(DOCUMENT EXTRACT Opens)

Peregrine's corporate office is located in Tustin, California.
Peregrine Pharmaceuticals, Inc.
14282 Franklin Avenue
Tustin, CA 92780
When was Peregrine founded?
Peregrine was founded in June 3, 1981 under its former name Techniclone International Corporation, a California corporation. On March 24, 1997, Techniclone International Corporation was merged with and into Techniclone Corporation, a corporation incorporated in the State of Delaware on September 25, 1996. This merger was effected for the purpose of effecting a change in the Company's state of incorporation from California to Delaware. The Company changed its name from Techniclone Corporation to Peregrine Pharmaceuticals, Inc. in October 2000.
When and where was Peregrine incorporated?
Peregrine was incorporated in the State of Delaware on September 25, 1996.
Who is Peregrine's outside legal counsel?
Peregrine's outside legal counsel is Snell & Wilmer, LLP.
Snell & Wilmer, L.L.P.
600 Anton Blvd., Ste. 1400
Costa Mesa, CA 92626-7689
Phone: 714-427-7000
Fax: 714-427-7799 www.swlaw.com
Who are Peregrine's independent auditors?
Peregrine's independent auditors are Ernst & Young LLP.
Ernst & Young LLP
18111 Von Karman Avenue, Suite 1000
Irvine, CA 92612
How can I contact Peregrine?
Please refer to our Contact Us page or contact our investor relations directly at (800)987-8256.
When did Peregrine acquire the rights to the VTA technology?
On April 24, 1997, the Company acquired all of the outstanding stock of Vascular Targeting Technologies, Inc. (formerly known as Peregrine Pharmaceuticals, Inc.) in exchange for 5,080,000 shares of the Company's common stock and the assumption of net liabilities of approximately $484,000. Vascular Targeting Technologies, Inc. was a development stage company involved in the research and development of vascular targeting agents. The acquisition was accounted for as a purchase. The excess of the purchase price over net tangible assets acquired (cash and notes receivable) and liabilities assumed (accounts payable and accrued liabilities) represents the difference between the fair value of the Company's common stock exchanged and the fair value of net assets purchased. The excess purchase price of $27,154,402 over the net tangible assets acquired represents the amount paid for acquired technologies and related intangible assets. The excess purchase price for the acquisition had been charged to operations as of the effective date of the acquisition as the related technologies have not reached technological feasibility and the technology had no known future alternative uses other than the possibility for treating cancer patients.

(DOCUMENT EXTRACT Closes)

### SET OF TASKS
A - According to the Peregrine FAQ, in what month and year did the company change its name to Peregrine Pharmaceuticals, Inc.?
B - Please write out the Peregrine FAQ again, everything from "14282 Franklin Avenue" down to "was incorporated in the State of Delaware on September 25, 1996.", changing "Techniclone International Corporation" to "Techniclone International Corp.".

(EXTRACTED DATA Opens)

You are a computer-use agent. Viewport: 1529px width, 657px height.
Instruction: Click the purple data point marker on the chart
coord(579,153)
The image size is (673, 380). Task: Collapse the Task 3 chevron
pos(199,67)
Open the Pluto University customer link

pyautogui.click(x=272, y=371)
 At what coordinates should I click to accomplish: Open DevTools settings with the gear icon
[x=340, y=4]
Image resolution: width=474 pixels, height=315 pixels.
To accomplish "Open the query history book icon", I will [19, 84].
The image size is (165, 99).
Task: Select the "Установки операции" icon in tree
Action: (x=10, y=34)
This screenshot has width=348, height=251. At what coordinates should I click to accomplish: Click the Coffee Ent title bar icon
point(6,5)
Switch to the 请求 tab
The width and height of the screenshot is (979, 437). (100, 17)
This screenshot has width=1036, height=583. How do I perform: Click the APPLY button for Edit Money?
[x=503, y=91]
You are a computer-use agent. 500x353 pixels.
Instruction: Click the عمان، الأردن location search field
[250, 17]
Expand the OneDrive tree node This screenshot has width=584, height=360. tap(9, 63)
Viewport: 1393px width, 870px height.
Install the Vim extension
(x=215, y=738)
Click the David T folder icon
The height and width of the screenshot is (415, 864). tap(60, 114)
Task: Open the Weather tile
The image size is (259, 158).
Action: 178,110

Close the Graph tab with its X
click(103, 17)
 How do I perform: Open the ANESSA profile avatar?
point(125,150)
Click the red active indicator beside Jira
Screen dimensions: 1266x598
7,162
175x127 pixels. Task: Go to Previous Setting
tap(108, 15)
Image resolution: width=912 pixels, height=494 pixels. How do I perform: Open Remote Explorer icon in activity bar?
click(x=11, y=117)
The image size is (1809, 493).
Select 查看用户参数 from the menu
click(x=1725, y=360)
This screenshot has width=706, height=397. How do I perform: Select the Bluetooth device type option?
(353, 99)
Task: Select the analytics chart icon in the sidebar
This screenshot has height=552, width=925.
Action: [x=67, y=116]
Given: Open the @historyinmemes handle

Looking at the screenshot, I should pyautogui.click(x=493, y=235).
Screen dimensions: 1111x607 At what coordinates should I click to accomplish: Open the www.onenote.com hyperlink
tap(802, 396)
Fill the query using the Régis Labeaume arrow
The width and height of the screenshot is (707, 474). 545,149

(EXTRACTED DATA Closes)

### TASK-BY-TASK RESULTS
A - October 2000

B -
14282 Franklin Avenue
Tustin, CA 92780
When was Peregrine founded?
Peregrine was founded in June 3, 1981 under its former name Techniclone International Corp., a California corporation. On March 24, 1997, Techniclone International Corp. was merged with and into Techniclone Corporation, a corporation incorporated in the State of Delaware on September 25, 1996. This merger was effected for the purpose of effecting a change in the Company's state of incorporation from California to Delaware. The Company changed its name from Techniclone Corporation to Peregrine Pharmaceuticals, Inc. in October 2000.
When and where was Peregrine incorporated?
Peregrine was incorporated in the State of Delaware on September 25, 1996.